(Stored data entries)
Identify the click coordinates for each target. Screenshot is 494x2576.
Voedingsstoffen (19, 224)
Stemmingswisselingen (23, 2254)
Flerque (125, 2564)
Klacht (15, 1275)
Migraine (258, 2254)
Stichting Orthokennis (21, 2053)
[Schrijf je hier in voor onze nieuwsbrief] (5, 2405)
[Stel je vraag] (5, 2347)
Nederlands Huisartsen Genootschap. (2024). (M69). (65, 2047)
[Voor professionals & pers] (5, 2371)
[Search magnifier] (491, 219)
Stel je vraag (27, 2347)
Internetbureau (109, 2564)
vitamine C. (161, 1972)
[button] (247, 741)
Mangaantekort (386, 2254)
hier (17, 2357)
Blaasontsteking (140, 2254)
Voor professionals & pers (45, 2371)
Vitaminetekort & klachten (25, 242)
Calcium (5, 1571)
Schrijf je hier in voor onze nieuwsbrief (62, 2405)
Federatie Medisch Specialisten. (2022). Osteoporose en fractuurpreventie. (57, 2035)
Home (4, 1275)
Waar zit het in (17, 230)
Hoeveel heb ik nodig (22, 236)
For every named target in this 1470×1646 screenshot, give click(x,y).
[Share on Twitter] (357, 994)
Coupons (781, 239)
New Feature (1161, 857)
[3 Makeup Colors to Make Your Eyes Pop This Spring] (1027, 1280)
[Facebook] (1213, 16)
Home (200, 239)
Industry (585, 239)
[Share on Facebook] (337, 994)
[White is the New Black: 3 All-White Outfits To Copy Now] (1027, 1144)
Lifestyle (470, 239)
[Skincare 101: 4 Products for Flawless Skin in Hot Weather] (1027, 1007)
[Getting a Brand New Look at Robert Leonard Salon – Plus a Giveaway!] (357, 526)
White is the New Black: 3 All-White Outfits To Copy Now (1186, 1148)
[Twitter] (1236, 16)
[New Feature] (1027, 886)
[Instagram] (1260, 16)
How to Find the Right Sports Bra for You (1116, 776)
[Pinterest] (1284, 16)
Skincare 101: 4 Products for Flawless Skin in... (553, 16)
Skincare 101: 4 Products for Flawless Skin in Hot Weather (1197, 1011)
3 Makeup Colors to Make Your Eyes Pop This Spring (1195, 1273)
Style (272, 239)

- Brief
Write out every record, exactly as written.

- Written response
Identify the click coordinates for each target. Screenshot is 494x2576.
Voedingsstoffen (19, 224)
Stemmingswisselingen (23, 2254)
Flerque (125, 2564)
Klacht (15, 1275)
Migraine (258, 2254)
Stichting Orthokennis (21, 2053)
[Schrijf je hier in voor onze nieuwsbrief] (5, 2405)
[Stel je vraag] (5, 2347)
Nederlands Huisartsen Genootschap. (2024). (M69). (65, 2047)
[Voor professionals & pers] (5, 2371)
[Search magnifier] (491, 219)
Stel je vraag (27, 2347)
Internetbureau (109, 2564)
vitamine C. (161, 1972)
[button] (247, 741)
Mangaantekort (386, 2254)
hier (17, 2357)
Blaasontsteking (140, 2254)
Voor professionals & pers (45, 2371)
Vitaminetekort & klachten (25, 242)
Calcium (5, 1571)
Schrijf je hier in voor onze nieuwsbrief (62, 2405)
Federatie Medisch Specialisten. (2022). Osteoporose en fractuurpreventie. (57, 2035)
Home (4, 1275)
Waar zit het in (17, 230)
Hoeveel heb ik nodig (22, 236)
For every named target in this 1470×1646 screenshot, give click(x,y).
[Share on Twitter] (357, 994)
Coupons (781, 239)
New Feature (1161, 857)
[3 Makeup Colors to Make Your Eyes Pop This Spring] (1027, 1280)
[Facebook] (1213, 16)
Home (200, 239)
Industry (585, 239)
[Share on Facebook] (337, 994)
[White is the New Black: 3 All-White Outfits To Copy Now] (1027, 1144)
Lifestyle (470, 239)
[Skincare 101: 4 Products for Flawless Skin in Hot Weather] (1027, 1007)
[Getting a Brand New Look at Robert Leonard Salon – Plus a Giveaway!] (357, 526)
White is the New Black: 3 All-White Outfits To Copy Now (1186, 1148)
[Twitter] (1236, 16)
[New Feature] (1027, 886)
[Instagram] (1260, 16)
How to Find the Right Sports Bra for You (1116, 776)
[Pinterest] (1284, 16)
Skincare 101: 4 Products for Flawless Skin in... (553, 16)
Skincare 101: 4 Products for Flawless Skin in Hot Weather (1197, 1011)
3 Makeup Colors to Make Your Eyes Pop This Spring (1195, 1273)
Style (272, 239)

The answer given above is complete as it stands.